Code that isn't tested == code that is broken.
— w00t Dude (@w00tDude) February 1, 2011
Corollary. Multi-threaded code that is tested != code that works.
— w00t Dude (@w00tDude) February 1, 2011
Just in case the twitter links stop working:
Code that isn't tested == code that is broken.
Corollary. Multi-threaded code that is tested != code that works.
Wayne Wooten
Ah, the joys of parallel programming.
I did my undergraduate degree at Manchester University in the 1980s. In my “Parallel Computing” class we had a lecture about the Manchester Dataflow Machine – a parallel computing architecture that was going to take over the world.

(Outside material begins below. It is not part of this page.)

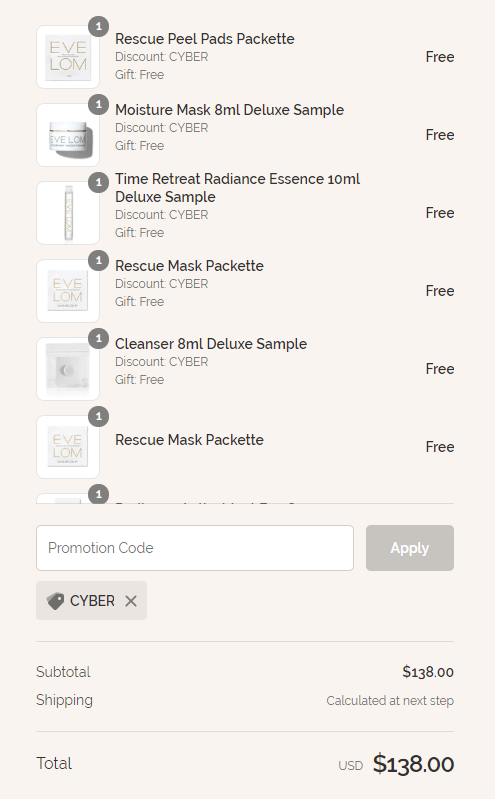Click quantity badge on Cleanser 8ml sample

(x=98, y=338)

I did my master’s degree at the University of Washington in the 2000s. In my “Parallel Computing” class we had a lecture about the Manchester Dataflow Machine, and why it didn’t take over the world.*
In 20 years it seems like we came up with a lot of ideas for parallel computing, without ever hitting on the single idea that ties everything together. For serial computing we have the Von Neumann architecture, and even though we now have caches and branch prediction and pipelining and more, we can still regard the basic machine as a Von Neumann machine.

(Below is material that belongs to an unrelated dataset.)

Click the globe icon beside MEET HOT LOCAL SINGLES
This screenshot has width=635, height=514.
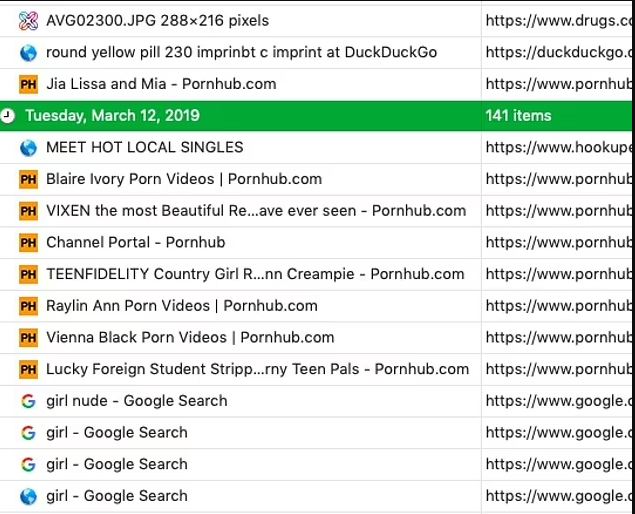tap(28, 148)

The most practical approach I have seen is the use of parallel programming patterns. Depending on who you talk to, and how they group the patterns there are somewhere between 13 and 20 of these. I am partial to Dr. Michael McCool’s explanation of the patterns:
Parallel Programming Talk 82 – Michael McCool
Structured Parallel Programming with Deterministic Patterns
* I am being cruel for comic effect. It isn’t necessary for a machine (particularly not a research machine) to take over the world in order to be groundbreaking, useful and educational. The dataflow model is still a very relevant one – we used a dataflow architecture for hooking together graphs of image processing algorithms on the Adobe Image Foundation project. Search for “Photoshop oil paint filter” for examples produced by a dataflow graph of 13 image processing kernels.